# Supplied data
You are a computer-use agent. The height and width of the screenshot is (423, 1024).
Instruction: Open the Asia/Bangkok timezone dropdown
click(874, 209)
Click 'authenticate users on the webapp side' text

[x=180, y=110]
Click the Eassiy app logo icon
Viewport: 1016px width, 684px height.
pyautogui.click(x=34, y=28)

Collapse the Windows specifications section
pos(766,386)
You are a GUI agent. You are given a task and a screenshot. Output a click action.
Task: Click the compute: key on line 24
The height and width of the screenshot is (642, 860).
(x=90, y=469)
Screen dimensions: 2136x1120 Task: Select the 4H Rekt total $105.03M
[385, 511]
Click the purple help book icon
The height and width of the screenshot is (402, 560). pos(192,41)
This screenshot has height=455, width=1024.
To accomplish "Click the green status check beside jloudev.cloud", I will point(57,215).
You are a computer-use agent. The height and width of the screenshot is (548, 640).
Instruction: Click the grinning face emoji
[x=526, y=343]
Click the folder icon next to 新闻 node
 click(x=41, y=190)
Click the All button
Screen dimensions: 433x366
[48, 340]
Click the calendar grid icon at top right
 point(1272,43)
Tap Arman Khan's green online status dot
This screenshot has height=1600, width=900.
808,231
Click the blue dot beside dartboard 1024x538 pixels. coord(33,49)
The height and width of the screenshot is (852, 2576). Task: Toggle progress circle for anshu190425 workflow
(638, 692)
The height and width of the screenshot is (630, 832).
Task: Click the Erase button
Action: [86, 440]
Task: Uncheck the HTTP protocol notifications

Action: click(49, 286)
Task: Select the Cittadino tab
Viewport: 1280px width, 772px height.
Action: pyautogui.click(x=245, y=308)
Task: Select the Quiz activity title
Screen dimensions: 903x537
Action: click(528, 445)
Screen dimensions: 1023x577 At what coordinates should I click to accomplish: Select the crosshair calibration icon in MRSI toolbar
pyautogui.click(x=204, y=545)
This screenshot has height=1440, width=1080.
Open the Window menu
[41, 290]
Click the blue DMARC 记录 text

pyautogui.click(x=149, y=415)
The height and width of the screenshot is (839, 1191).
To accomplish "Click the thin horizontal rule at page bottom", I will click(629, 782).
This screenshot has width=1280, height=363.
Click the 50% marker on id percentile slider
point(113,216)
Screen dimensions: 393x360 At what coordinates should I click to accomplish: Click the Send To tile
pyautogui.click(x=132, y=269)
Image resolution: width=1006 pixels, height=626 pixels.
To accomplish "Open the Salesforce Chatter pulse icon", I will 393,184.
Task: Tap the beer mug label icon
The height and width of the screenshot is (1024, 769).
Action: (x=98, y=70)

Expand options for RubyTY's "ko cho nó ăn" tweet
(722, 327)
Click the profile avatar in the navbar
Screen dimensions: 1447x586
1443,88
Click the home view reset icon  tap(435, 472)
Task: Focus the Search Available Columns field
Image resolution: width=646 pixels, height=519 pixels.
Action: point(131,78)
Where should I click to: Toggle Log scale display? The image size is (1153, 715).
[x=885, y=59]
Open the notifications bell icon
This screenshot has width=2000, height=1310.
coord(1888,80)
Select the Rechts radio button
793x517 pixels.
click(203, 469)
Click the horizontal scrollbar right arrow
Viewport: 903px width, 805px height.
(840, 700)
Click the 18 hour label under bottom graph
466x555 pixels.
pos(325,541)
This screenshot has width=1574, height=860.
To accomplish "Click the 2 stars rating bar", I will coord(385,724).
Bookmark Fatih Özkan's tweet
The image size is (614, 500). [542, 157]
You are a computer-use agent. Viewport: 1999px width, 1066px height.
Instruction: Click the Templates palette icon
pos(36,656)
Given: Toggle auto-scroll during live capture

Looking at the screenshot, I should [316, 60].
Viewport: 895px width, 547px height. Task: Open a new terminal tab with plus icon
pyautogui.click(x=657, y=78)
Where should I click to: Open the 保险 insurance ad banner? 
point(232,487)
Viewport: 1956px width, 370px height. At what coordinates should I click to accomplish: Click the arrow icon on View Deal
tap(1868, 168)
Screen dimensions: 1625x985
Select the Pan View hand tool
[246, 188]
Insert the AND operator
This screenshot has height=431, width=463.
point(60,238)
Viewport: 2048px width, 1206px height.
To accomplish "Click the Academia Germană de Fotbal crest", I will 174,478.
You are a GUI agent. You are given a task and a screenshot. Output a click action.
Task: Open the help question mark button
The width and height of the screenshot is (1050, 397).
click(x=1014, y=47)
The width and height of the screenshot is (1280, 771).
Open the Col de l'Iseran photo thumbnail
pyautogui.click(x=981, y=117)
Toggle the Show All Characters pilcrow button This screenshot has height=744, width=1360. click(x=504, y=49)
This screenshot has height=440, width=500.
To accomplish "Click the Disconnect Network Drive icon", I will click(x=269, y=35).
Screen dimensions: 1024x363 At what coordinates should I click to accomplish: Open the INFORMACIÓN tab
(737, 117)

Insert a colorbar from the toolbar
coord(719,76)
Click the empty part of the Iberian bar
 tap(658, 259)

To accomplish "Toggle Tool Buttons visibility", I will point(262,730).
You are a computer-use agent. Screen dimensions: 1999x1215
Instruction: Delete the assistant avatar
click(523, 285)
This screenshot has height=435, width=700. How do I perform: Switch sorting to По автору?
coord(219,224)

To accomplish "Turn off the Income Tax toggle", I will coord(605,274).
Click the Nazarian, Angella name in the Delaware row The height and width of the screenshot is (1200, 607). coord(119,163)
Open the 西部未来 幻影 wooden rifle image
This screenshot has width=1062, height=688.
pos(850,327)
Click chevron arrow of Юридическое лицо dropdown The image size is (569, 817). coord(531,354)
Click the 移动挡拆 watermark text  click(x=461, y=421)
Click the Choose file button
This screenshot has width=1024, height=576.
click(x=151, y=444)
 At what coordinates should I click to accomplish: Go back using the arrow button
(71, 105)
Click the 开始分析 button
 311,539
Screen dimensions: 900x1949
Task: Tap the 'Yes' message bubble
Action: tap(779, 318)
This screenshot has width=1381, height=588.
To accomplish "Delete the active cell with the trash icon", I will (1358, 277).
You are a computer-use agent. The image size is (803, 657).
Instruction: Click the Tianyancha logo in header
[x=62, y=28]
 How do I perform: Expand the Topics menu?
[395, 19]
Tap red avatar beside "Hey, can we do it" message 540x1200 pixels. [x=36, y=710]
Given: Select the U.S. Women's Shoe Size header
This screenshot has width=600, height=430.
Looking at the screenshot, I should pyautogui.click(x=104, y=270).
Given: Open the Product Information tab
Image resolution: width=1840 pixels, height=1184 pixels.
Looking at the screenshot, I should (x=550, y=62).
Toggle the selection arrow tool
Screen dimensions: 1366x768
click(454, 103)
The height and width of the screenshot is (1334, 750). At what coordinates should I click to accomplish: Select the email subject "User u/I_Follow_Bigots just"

# What you need to do
Nothing but a number is wanted here: how many lines of the material contain the string "green".

# Task response
2